* [APLICA LO LEÍDO]:
**1.** Indica si cada afirmación concuerda con el fragmento sobre la familia Sano: (a) Karfa Sano tuvo ocho hijos; (b) Malang le contó a su padre que iba a emigrar; (c) el funeral se celebró en mayo. Responde sí o no y cita las palabras exactas del texto que lo deciden.
**2.** Repite textualmente el pasaje del fragmento sobre la familia Sano que empieza por "Todavía, el anciano" y sigue hasta "tío de Malang.".

* [FRAGMENTO DEL TEXTO]:

════

La casa original de los Sano se encuentra a una hora de navegación y 20 minutos a pie entre exuberante vegetación, ovejas, bueyes, gallinas, algunas casas y una austera escuela primaria iluminadas con modernas farolas que se alimentan con placas solares.
«Malang nunca nos dejó ni una sola vez durante su niñez». Karfa Sano, el padre, apenas habla. El anciano marino «de unos 80 años», tras dos matrimonios y ocho hijos, sufre anemia y camina a rastras, pero se mantiene orgullosamente erguido durante toda la conversación, rodeado de una treintena de miembros del clan y más de 20 niños, que escuchan atentamente en silencio, mientras las jóvenes muelen sorgo para la cena. «Era el típico niño que todos querían hasta que se fue a trabajar a Rufisque; su sueño era ayudarnos; hemos nacido para eso y no hay más orgullo para un hijo que contribuir al bienestar de su familia», afirma.
Todavía, el anciano cree imposible que su hijo haya muerto de esta manera. Nunca, ni cuando vivía lejos, al norte de Dakar, le confesó que iba a emigrar. Toda la comunidad de esta isla asistió al funeral en mayo. El día en que supieron la muerte coincidió con una reunión de los padres e hijos «y lo aprovechamos para poner lo ocurrido como ejemplo de que no se debe emigrar de esta manera», añade Anssois Sano, el tío de Malang.
Antes de despedirse, el viejo Karfa solicita: «Aparte de lo que designe Dios, los culpables de esto deben ser castigados. Han hecho mucho daño a los familiares y la ley de los hombres debe cumplirse. Han sido devueltos, han perdido su dinero, su tiempo y otros la vida, que ha sido la sanción extrema; nuestra misión es calmar sus espíritus y lograr que no lo vuelvan a intentar, porque ellos suponen el progreso de este país».
Cuando se le transmite el sueño de muchos jóvenes por seguir intentándolo, recurre a la ironía: «Soñar es libre; yo también sueño con algún país en el que hacerme rico sin hacer nada. Pero ahora, llegar ya no es triunfar, porque te mandan de vuelta. Todo el mundo ha entendido que esto es muy peligroso, que muchos mueren y está más controlado».

════

* [MATERIAL RECOPILADO]:
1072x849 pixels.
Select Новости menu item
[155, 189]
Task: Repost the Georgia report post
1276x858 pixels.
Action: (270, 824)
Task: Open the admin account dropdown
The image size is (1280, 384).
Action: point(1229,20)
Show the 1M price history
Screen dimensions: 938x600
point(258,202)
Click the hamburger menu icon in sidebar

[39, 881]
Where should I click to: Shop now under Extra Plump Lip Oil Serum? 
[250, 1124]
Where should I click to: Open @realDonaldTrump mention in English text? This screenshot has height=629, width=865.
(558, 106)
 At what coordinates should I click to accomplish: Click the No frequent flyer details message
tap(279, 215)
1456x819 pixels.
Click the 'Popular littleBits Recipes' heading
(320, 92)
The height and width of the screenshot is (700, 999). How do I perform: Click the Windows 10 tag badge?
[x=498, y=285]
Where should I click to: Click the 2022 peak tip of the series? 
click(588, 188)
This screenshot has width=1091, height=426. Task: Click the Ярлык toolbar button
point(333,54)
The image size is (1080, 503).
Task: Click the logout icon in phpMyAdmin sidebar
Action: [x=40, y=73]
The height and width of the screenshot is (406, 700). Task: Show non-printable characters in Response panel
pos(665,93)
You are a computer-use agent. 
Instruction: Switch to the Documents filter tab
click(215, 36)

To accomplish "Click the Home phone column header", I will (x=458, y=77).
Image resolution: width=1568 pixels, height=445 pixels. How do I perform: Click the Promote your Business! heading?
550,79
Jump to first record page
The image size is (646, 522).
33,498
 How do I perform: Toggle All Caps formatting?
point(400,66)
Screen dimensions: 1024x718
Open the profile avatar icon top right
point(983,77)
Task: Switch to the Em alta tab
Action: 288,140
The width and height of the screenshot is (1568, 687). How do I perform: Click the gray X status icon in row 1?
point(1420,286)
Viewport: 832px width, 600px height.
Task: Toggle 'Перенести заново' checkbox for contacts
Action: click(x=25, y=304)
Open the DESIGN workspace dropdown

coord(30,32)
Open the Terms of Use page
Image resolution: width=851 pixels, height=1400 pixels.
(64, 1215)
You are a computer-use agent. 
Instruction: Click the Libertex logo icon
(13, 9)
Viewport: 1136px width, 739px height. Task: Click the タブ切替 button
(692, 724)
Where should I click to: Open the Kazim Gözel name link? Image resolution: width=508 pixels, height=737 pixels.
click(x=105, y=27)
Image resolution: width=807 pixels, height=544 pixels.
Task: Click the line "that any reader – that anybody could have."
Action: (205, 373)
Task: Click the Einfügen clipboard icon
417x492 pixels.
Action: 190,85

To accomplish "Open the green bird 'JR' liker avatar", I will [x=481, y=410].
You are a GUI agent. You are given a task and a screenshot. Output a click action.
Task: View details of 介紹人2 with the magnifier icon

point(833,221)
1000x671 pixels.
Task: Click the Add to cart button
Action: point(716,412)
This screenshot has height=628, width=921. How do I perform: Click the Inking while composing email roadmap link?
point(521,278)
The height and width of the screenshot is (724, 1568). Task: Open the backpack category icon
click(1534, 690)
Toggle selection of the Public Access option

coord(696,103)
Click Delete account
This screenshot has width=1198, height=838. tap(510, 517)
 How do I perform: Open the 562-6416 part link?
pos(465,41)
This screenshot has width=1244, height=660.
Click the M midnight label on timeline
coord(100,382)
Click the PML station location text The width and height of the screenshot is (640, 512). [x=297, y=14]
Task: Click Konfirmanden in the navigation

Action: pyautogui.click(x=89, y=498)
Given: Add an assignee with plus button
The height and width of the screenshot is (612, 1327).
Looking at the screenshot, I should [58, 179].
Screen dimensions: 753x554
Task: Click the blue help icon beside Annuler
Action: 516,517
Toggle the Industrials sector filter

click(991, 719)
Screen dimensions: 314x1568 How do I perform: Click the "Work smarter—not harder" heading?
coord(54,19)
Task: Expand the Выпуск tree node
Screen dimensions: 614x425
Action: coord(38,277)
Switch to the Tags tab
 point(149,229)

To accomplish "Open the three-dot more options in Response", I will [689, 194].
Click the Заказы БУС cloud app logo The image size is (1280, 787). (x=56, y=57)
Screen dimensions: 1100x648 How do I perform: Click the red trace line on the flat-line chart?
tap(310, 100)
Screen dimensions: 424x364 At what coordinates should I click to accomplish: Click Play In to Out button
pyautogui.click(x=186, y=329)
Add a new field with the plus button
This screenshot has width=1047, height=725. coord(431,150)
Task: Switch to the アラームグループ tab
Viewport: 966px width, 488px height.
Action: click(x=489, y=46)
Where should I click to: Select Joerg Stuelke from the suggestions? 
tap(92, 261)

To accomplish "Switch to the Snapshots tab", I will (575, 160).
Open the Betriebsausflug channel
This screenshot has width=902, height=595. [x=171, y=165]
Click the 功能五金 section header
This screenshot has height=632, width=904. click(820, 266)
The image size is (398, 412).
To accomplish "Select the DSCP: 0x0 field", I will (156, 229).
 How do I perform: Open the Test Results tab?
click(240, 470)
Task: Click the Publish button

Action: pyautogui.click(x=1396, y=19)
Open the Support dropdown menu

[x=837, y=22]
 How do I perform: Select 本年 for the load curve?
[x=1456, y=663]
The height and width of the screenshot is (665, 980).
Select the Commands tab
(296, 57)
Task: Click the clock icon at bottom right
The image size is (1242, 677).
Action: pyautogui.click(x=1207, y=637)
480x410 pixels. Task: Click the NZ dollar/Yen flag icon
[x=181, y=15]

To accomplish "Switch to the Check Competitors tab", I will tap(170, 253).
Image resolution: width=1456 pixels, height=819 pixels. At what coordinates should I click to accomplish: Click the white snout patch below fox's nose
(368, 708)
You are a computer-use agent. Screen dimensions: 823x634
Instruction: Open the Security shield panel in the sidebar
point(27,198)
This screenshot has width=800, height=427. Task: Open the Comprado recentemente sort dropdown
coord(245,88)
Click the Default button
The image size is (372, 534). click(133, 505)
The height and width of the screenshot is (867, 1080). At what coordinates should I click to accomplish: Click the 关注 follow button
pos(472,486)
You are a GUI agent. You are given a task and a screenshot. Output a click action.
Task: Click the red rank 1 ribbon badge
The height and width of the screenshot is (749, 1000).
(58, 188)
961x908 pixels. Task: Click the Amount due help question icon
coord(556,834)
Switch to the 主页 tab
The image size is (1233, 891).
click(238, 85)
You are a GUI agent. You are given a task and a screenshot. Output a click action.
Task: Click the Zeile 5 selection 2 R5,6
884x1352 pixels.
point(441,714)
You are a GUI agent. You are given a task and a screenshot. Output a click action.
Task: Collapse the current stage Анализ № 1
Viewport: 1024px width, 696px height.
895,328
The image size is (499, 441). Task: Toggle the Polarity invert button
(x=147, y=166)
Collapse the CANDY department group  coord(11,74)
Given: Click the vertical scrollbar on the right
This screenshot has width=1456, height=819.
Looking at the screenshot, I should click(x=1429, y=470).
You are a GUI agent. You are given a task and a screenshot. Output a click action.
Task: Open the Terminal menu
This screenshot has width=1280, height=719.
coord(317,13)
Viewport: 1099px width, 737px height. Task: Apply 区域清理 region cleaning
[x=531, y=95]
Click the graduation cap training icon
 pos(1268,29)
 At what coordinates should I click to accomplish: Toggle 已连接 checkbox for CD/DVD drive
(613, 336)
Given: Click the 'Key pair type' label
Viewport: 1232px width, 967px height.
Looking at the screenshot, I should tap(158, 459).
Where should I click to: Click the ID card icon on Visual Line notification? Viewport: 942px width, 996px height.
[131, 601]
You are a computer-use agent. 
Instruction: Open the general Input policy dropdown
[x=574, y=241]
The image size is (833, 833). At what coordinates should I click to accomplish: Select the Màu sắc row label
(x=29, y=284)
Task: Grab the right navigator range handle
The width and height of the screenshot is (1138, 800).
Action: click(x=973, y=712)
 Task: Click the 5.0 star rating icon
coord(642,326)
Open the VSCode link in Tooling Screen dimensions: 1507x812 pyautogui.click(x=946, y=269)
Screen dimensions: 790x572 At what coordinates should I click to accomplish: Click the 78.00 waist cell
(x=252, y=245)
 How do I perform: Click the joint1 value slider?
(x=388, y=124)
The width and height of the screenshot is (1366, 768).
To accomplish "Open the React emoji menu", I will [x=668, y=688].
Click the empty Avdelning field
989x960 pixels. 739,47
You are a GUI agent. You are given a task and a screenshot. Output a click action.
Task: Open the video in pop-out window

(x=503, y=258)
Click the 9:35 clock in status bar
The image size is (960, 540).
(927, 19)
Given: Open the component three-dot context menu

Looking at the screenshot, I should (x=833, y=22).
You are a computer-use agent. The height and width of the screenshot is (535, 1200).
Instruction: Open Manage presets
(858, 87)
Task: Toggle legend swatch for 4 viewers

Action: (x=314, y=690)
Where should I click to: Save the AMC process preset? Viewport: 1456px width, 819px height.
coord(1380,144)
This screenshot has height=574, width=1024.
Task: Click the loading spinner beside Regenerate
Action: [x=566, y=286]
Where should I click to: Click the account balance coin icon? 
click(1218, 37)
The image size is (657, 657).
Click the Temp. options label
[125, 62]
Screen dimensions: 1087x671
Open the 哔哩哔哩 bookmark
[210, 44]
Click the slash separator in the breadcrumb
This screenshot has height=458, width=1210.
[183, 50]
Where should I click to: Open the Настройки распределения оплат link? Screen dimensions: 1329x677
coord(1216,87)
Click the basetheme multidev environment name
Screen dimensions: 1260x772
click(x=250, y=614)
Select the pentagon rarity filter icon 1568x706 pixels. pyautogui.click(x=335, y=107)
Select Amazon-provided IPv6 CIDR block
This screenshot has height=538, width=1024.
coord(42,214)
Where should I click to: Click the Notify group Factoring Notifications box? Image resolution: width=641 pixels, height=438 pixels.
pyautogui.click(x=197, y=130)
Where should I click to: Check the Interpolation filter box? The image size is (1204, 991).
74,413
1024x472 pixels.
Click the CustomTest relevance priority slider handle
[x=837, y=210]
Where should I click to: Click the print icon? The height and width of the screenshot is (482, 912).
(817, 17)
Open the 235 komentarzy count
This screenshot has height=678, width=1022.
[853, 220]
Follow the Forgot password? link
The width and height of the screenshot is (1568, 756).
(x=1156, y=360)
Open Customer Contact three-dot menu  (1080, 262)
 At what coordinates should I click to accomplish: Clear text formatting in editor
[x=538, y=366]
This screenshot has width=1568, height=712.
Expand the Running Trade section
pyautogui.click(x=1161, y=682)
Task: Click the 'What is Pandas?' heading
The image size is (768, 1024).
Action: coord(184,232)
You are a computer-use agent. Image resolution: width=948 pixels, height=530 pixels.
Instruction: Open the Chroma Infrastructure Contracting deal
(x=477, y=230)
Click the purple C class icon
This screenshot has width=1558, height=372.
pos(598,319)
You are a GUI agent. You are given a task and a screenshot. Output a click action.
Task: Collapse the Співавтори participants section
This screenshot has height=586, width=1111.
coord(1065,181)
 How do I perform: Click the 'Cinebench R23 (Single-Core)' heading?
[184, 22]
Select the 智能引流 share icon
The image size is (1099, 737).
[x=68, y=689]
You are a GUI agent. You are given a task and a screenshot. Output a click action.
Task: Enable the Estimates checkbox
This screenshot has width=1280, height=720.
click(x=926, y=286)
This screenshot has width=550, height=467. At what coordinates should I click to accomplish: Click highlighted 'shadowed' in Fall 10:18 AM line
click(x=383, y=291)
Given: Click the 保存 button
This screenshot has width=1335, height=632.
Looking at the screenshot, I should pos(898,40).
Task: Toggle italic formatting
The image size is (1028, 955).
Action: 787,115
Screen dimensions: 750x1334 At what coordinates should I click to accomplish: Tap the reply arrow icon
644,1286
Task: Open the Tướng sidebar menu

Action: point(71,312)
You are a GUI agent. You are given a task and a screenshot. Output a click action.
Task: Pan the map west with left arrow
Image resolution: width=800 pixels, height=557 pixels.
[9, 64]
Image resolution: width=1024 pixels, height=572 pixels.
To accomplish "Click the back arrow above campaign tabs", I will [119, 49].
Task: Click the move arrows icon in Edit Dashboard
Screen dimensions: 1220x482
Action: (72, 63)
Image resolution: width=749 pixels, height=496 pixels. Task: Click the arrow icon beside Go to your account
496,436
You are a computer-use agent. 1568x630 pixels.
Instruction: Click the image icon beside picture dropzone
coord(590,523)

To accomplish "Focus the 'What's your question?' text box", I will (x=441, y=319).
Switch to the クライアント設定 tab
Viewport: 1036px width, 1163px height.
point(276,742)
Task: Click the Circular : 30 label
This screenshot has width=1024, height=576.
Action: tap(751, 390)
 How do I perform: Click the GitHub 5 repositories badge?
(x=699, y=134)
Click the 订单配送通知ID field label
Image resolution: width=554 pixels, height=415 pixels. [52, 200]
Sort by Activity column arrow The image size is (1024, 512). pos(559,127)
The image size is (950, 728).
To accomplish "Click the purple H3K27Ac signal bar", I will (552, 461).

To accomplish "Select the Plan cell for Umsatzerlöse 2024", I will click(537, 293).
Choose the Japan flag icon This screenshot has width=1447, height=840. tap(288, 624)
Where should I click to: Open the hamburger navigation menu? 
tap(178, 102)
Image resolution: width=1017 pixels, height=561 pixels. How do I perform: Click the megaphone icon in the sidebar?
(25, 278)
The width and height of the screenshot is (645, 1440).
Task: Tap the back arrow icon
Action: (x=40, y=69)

════

* [LISTA DE RESPUESTAS]:
**1.**
(a) Sí: «tras dos matrimonios y ocho hijos».
(b) No: «Nunca, ni cuando vivía lejos, al norte de Dakar, le confesó que iba a emigrar».
(c) Sí: «Toda la comunidad de esta isla asistió al funeral en mayo».

**2.**
Todavía, el anciano cree imposible que su hijo haya muerto de esta manera. Nunca, ni cuando vivía lejos, al norte de Dakar, le confesó que iba a emigrar. Toda la comunidad de esta isla asistió al funeral en mayo. El día en que supieron la muerte coincidió con una reunión de los padres e hijos «y lo aprovechamos para poner lo ocurrido como ejemplo de que no se debe emigrar de esta manera», añade Anssois Sano, el tío de Malang.